## I wrote a blog post talking through how to scrape Wikipedia. Check it out here:
https://medium.com/@Alexander_H/scraping-wikipedia-with-python-8000fc9c9e6c

In [3]:
import wikipedia
import requests
from bs4 import BeautifulSoup
import pandas as pd
import time
import re
from uuid import uuid4 as uuid
import numpy as np
import urllib
from urllib.request import urlopen, Request
import numpy as np

# first pull the HTML from the page that links to all of the pages with the links.
# in this case, this page gives the links list pages of sci-fi films by decade.
# just go to https://en.wikipedia.org/wiki/Lists_of_science_fiction_films
# to see what I'm pulling from.
html = requests.get('https://en.wikipedia.org/wiki/Lists_of_science_fiction_films')

#turn the HTML into a beautiful soup text object
b = BeautifulSoup(html.text, 'lxml')
# create an mpty list where those links will go.
links = []

# in this case, all of the links we're in a '<li>' brackets.
for i in b.find_all(name = 'li'):
    # pull the actual link for each one
    for link in i.find_all('a', href=True):
        links.append(link['href'])
# the above code ends up pulling more links than I want,
# so I just use the ones I want
links = links[1:11]
# each link only returns something like 'wiki/List_of_science_fiction_films_of_the_1920s'
# so I add the other part of the URL to each.
decade_links = ['https://en.wikipedia.org' + i for i in links]
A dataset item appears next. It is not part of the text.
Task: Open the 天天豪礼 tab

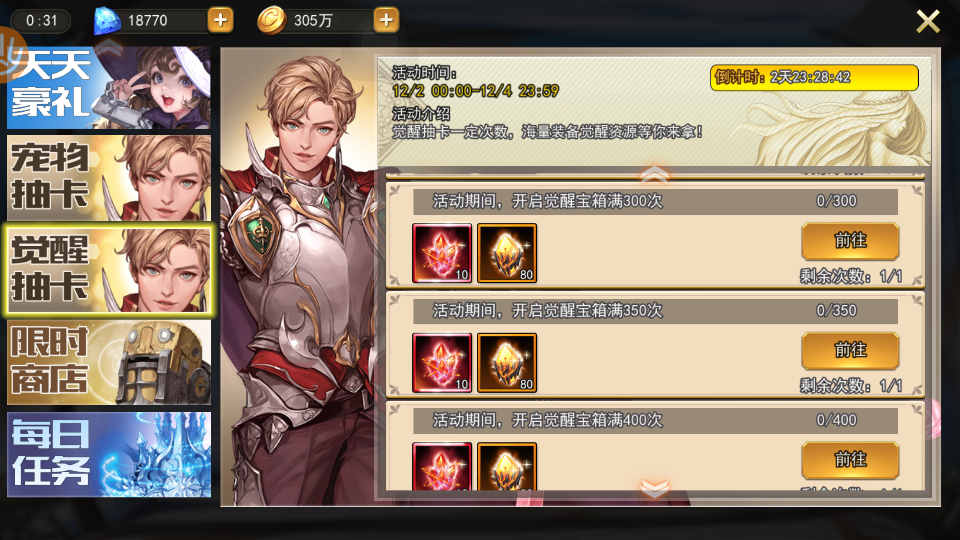Action: [x=109, y=88]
# create two new lists, one for the title of the page, 
# and one for the link to the page
film_titles = []
film_links = []
decades = []
#film_countries = []
# for loop to pull from each decade page with list of films.
# look at https://en.wikipedia.org/wiki/List_of_science_fiction_films_of_the_1920s
# to follow along as an exampe
for decade in decade_links:
    print(f'Collecting films from {decade}')
    html = requests.get(decade)
    b = BeautifulSoup(html.text, 'lxml')
    # get to the table on the page
    for i in b.find_all(name='table', class_='wikitable'):
        # get to the row of each film
        for j in i.find_all(name='tr'):
            #get just the title cell for each row.
            # contains the title and the URL
            for k in j.find_all(name='i'):
                # get within that cell to just get the words
                for link in k.find_all('a', href=True):
                    # get the title and add to the list
                    film_titles.append(link['title'])
                    # get the link and add to that list
                    film_links.append(link['href'])
                    # add the decade to keep track for later
                    decades.append(decade[-5:-1])
            #for k in j.find_all(class_='flagicon'):
                #for link in k.find_all('a', href=True):
                    #film_countries = film_countries.append(link['title'])
                    
    #be a conscientious scraper and pause between scrapes
    time.sleep(1)
print(f'Number of Film Links Collected: {len(film_links)}')
print(f'Number of Film Titles Collected: {len(film_titles)}')
# remove film links that don't have a description page on Wikipedia
new_film_links = [i for i in film_links if 'redlink' not in i]
# same goes for titles
new_film_titles = [i for i in film_titles if '(page does not exist)' not in i]
print(f'Number of Film Links with Wikipedia Pages: {len(new_film_links)}')
print(f'Number of Film Titles with Wikipedia Pages: {len(new_film_titles)}')
#use this list to fetch from the API
title_links_decades = list(zip(new_film_titles, new_film_links, decades))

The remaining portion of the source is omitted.